Lettre 15 - Spinoza à Louis Meyer (3 août 1663)



à Monsieur Louis Meyer,
B. De Spinoza envoie ses salutations.

Mon excellent ami,

Voici la préface que vous m’avez fait tenir par notre ami de Vries, je vous la renvoie par le même intermédiaire.

J’ai mis en marge quelques notes, mais il y a encore quelques observations qu’il m’a paru préférable de vous communiquer par lettre :

1° A la page 4 vous faites connaître au lecteur à quelle occasion j’ai composé la première partie ; je voudrais qu’en ce même endroit ou ailleurs, comme il vous plaira, vous l’avertissiez en outre que ce travail a été fait en deux semaines. Ainsi prévenu, nul ne pensera que mon exposé soit donné comme si clair qu’on ne puisse en éclaircir davantage le contenu, et de la sorte on ne se laissera pas arrêter par un ou deux mots qui pourraient paraître obscurs.

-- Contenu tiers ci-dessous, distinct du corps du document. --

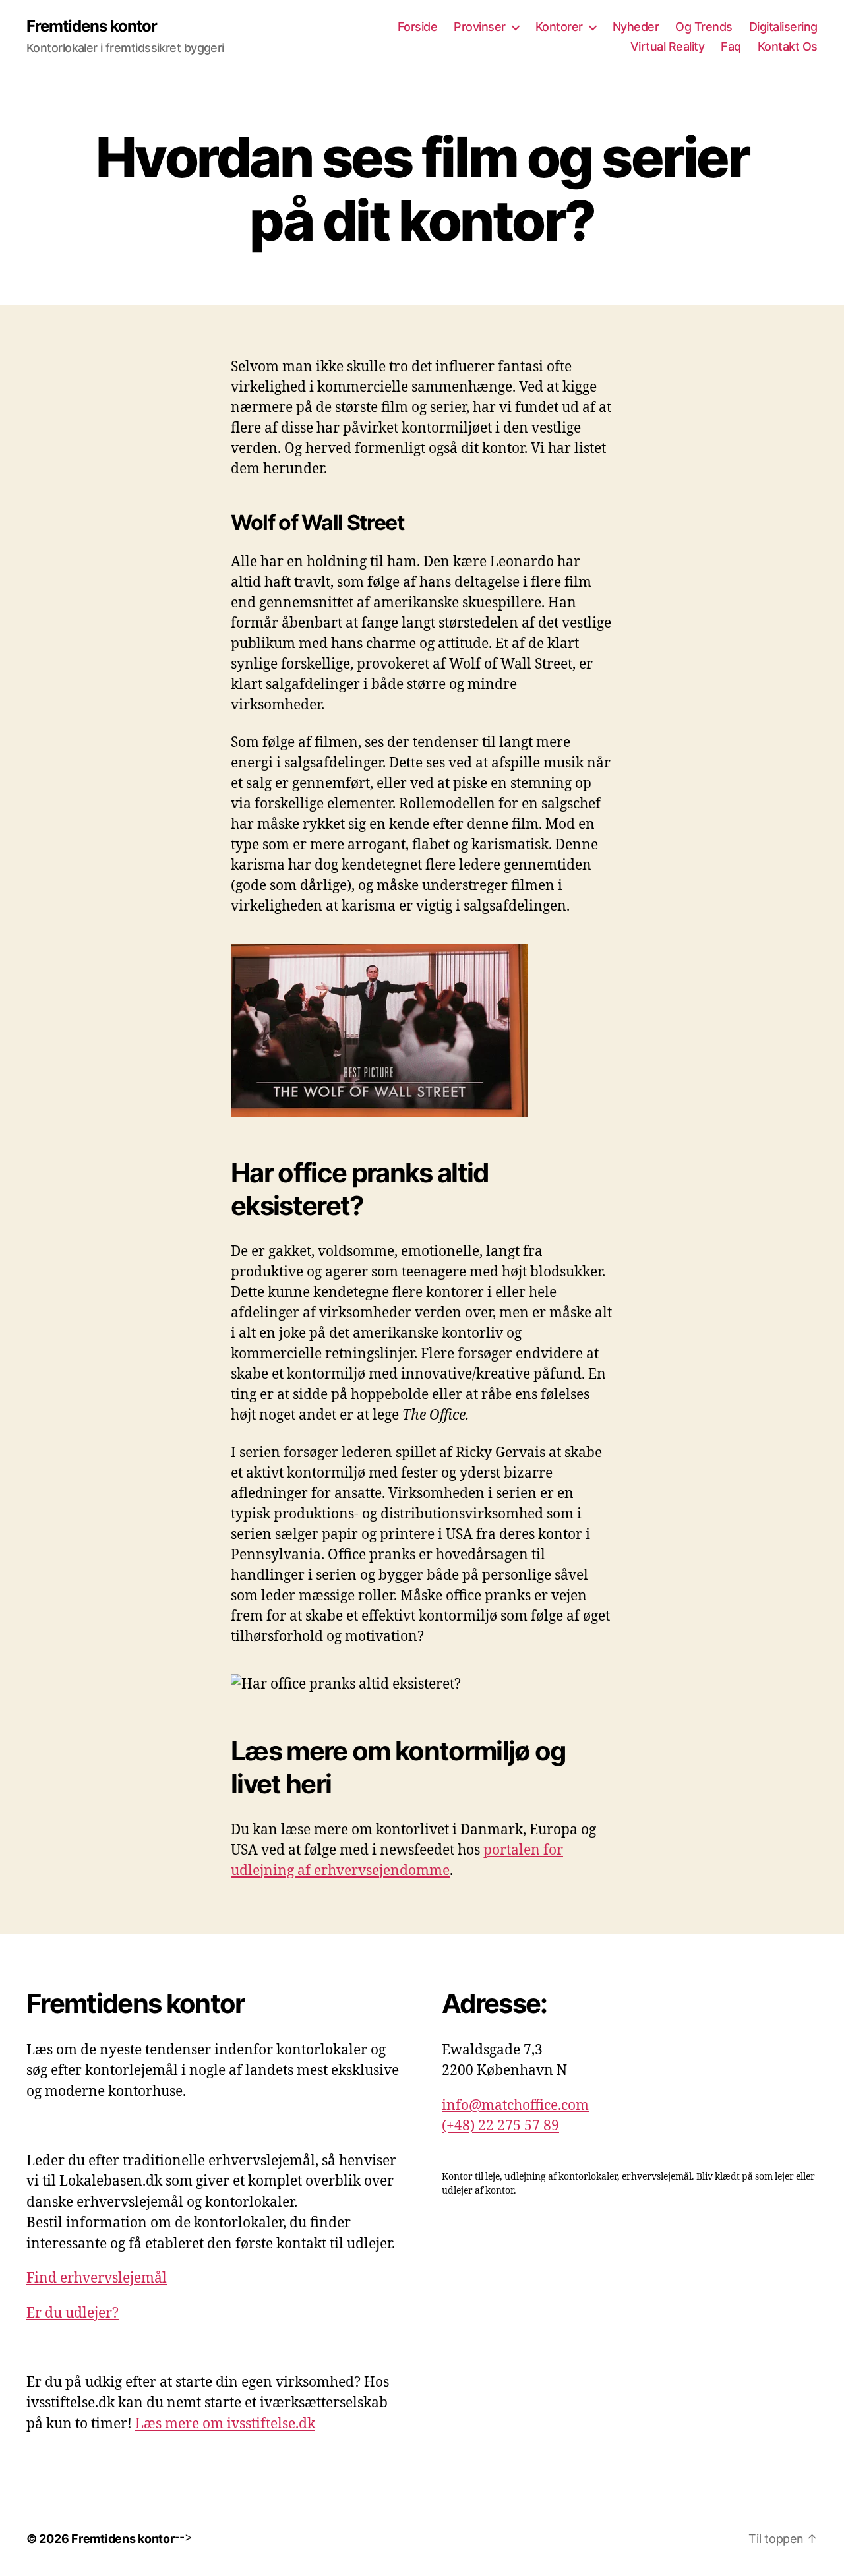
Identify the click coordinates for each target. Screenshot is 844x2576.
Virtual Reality (667, 46)
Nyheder (636, 27)
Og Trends (704, 27)
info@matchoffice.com (515, 2105)
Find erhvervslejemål (96, 2278)
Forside (418, 27)
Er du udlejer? (72, 2313)
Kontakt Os (788, 46)
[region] (171, 2476)
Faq (731, 46)
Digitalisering (783, 27)
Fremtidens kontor (91, 26)
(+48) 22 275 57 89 (500, 2126)
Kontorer (559, 27)
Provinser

2° Je voudrais que vous fissiez observer que beaucoup de propositions sont démontrées par moi autrement qu’elles ne le sont par Descartes, non que j’aie voulu corriger Descartes, mais seulement pour mieux conserver l’ordre que j’ai adopté et ne pas augmenter en conséquence le nombre des axiomes. Pour la même raison, j’ai dû démontrer beaucoup de propositions simplement énoncées sans démonstration par Descartes et ajouter des choses omises par lui. Enfin je vous prie très instamment, mon très cher ami, de renoncer à ce que vous avez écrit à la fin contre ce pauvre individu et de l’effacer en conséquence. Bien que d’ailleurs j’aie plusieurs raisons de vous le demander, je me contenterai de vous en donner une seule : je voudrais que l’on se persuadât partout sans difficulté que je publie cet écrit dans l’intérêt de tous, et que vous-même en l’éditant êtes mû par le seul désir de répandre la vérité, qu’en conséquence vous avez de votre mieux fait en sorte de rendre ce petit ouvrage agréable à tous, d’inviter les hommes, avec bienveillance et douceur, à l’étude de la philosophie et n’avez eu d’autre but que l’intérêt commun. On le croira sans peine quand on verra qu’il n’y a d’attaque dirigée contre personne ni rien qui puisse être jugé offensant le moins du monde pour qui que ce soit. Que si cependant cet individu, ou bien un autre, voulait plus tard montrer sa malveillance, alors vous pourrez dépeindre sa vie et ses oeuvres et l’on vous approuvera. Je vous demande donc de bien vouloir attendre jusque-là, et en même temps que de vous rendre à mon désir, de me croire de tout cœur votre

B. De Spinoza.

Voorburg, le 3 août 1663.

Notre ami de Vries avait promis d’emporter cette lettre, mais, ne sachant quand il retournera auprès de vous, je vous l’envoie par un autre. Je vous envoie en même temps une partie du scolie de la proposition 27, partie II, dont la place est au commencement de la page 15, pour que vous la remettiez à l’imprimeur et qu’elle soit imprimée. Les mots que je joins doivent de toute nécessité être imprimés et ajoutés à la règle 14 ou 15, insertion qui ne présente pas de difficulté.